[Saved data entries]

◇ ◇ ◇ ◇ ◇ ◇ ◇

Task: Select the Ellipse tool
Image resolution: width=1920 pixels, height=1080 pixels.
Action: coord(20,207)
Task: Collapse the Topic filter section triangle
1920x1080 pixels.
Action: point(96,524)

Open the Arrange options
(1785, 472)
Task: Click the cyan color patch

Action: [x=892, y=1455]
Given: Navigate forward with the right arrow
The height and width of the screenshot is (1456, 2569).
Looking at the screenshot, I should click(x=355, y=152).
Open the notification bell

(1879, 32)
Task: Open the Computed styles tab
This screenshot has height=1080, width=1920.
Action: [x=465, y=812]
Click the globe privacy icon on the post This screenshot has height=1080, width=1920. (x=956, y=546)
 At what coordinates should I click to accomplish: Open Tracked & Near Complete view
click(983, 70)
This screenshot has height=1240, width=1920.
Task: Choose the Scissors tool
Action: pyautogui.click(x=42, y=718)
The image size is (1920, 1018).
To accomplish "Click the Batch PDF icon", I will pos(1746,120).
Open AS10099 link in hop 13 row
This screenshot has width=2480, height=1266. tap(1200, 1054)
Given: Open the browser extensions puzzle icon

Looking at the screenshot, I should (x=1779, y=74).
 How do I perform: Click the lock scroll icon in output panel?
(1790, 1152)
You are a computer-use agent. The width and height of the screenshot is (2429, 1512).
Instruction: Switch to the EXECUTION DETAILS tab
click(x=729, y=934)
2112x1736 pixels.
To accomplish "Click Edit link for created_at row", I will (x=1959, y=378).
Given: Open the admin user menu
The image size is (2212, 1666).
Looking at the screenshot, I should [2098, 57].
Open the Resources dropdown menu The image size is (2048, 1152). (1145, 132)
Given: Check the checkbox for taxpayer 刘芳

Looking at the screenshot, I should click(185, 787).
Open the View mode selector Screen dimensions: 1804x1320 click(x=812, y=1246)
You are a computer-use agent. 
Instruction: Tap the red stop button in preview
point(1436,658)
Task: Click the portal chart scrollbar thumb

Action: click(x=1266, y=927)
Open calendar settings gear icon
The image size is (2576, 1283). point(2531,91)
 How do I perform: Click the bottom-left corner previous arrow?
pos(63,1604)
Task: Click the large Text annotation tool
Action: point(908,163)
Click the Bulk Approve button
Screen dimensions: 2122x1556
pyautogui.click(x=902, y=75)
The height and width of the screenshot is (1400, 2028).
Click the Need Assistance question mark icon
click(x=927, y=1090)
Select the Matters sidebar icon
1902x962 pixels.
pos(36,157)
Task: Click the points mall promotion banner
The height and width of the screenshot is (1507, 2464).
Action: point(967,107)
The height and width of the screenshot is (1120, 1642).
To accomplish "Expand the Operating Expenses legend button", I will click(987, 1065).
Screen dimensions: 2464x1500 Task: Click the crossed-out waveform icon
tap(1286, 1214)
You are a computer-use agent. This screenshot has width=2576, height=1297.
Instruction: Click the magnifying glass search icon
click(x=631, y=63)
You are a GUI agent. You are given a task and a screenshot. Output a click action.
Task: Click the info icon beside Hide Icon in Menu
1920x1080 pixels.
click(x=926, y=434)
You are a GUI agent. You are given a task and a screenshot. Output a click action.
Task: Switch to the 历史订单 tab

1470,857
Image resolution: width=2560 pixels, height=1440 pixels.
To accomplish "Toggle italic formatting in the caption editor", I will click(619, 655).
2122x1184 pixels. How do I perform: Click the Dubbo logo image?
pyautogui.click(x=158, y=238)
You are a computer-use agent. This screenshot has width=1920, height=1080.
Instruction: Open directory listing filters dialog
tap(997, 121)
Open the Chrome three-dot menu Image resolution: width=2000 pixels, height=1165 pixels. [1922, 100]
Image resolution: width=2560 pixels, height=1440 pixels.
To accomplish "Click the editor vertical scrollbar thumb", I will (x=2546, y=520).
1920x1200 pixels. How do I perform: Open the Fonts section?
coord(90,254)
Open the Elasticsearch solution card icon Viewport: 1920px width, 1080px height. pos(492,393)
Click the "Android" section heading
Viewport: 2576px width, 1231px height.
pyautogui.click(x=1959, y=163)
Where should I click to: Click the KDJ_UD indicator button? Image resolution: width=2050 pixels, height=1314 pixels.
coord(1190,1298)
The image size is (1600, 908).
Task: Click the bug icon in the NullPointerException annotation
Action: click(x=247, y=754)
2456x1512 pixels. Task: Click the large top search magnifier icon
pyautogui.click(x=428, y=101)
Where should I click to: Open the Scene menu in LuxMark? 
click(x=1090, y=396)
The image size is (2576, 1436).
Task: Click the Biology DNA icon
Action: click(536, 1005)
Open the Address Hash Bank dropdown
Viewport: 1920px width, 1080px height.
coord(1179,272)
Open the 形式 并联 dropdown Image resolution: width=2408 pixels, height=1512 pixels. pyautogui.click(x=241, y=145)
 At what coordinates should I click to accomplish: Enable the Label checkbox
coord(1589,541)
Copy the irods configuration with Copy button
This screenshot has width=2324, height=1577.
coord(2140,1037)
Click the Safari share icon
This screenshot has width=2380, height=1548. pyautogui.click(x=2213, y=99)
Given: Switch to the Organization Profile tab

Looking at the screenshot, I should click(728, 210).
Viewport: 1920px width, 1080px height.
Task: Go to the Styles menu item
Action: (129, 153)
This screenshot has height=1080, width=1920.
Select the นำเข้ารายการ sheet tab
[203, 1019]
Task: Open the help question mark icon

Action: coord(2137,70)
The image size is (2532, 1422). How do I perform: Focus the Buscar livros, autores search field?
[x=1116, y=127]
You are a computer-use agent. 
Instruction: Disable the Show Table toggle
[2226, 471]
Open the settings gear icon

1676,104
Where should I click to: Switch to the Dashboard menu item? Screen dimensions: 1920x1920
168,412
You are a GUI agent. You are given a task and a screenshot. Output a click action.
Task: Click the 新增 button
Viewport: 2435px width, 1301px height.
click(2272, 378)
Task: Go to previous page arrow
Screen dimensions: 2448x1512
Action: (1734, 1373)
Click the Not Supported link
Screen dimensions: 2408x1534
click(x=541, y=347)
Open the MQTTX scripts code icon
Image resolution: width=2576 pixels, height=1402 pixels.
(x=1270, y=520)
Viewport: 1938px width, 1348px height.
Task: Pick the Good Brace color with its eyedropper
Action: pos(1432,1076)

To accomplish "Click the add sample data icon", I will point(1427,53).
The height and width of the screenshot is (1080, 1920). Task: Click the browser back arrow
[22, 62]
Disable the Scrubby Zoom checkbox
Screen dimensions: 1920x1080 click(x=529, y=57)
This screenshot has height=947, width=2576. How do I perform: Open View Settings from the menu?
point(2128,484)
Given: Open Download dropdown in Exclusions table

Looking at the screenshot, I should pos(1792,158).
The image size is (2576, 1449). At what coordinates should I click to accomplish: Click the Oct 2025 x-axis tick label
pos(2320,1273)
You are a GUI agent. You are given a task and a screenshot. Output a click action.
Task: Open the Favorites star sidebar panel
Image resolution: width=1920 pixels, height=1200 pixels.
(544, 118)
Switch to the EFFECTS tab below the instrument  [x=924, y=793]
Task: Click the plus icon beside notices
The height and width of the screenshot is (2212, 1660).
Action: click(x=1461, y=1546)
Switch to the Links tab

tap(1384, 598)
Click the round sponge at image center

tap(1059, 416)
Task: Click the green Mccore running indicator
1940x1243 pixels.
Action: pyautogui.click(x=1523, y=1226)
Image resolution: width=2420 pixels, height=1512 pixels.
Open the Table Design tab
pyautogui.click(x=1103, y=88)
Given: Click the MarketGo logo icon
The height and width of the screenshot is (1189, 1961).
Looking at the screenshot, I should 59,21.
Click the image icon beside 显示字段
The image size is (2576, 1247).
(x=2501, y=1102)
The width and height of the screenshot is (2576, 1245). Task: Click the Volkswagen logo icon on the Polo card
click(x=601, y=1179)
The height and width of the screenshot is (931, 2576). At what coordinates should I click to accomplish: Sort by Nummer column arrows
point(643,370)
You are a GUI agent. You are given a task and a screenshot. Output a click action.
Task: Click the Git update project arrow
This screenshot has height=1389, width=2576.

◇ ◇ ◇ ◇ ◇ ◇ ◇

Return only the number of lines in the data above that hold the word "beside".

(EXERCISE OUTPUT): 3